The lines to retype are the one with "Ofte stillede spørgsmål (927, 1731)" and all that follow it to the end of the entries below; copy them exactly and nothing else.
(Extracted entries)
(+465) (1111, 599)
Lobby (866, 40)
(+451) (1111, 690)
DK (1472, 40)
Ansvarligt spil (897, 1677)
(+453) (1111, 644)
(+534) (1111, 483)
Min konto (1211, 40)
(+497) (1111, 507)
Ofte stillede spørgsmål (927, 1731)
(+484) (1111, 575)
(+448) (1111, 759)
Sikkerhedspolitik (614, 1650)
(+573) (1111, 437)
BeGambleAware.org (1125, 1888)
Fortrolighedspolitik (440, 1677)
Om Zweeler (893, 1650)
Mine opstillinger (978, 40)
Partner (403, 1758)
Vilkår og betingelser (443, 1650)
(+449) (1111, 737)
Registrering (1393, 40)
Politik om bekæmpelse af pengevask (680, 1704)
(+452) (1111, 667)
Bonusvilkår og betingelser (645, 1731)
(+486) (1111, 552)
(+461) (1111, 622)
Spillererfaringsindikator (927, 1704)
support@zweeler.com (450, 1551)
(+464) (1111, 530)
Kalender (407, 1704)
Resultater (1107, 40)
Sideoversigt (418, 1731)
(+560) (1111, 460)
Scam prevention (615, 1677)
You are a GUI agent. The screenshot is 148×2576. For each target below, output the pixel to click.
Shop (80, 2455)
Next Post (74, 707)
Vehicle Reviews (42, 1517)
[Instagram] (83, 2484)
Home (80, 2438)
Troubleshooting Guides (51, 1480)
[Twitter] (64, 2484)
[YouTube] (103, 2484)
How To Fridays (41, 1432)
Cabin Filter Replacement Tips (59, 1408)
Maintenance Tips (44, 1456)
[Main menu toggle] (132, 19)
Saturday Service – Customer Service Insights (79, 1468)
(End Extracted entries)
Result for this exercise =
Ofte stillede spørgsmål (927, 1731)
(+484) (1111, 575)
(+448) (1111, 759)
Sikkerhedspolitik (614, 1650)
(+573) (1111, 437)
BeGambleAware.org (1125, 1888)
Fortrolighedspolitik (440, 1677)
Om Zweeler (893, 1650)
Mine opstillinger (978, 40)
Partner (403, 1758)
Vilkår og betingelser (443, 1650)
(+449) (1111, 737)
Registrering (1393, 40)
Politik om bekæmpelse af pengevask (680, 1704)
(+452) (1111, 667)
Bonusvilkår og betingelser (645, 1731)
(+486) (1111, 552)
(+461) (1111, 622)
Spillererfaringsindikator (927, 1704)
support@zweeler.com (450, 1551)
(+464) (1111, 530)
Kalender (407, 1704)
Resultater (1107, 40)
Sideoversigt (418, 1731)
(+560) (1111, 460)
Scam prevention (615, 1677)
You are a GUI agent. The screenshot is 148×2576. For each target below, output the pixel to click.
Shop (80, 2455)
Next Post (74, 707)
Vehicle Reviews (42, 1517)
[Instagram] (83, 2484)
Home (80, 2438)
Troubleshooting Guides (51, 1480)
[Twitter] (64, 2484)
[YouTube] (103, 2484)
How To Fridays (41, 1432)
Cabin Filter Replacement Tips (59, 1408)
Maintenance Tips (44, 1456)
[Main menu toggle] (132, 19)
Saturday Service – Customer Service Insights (79, 1468)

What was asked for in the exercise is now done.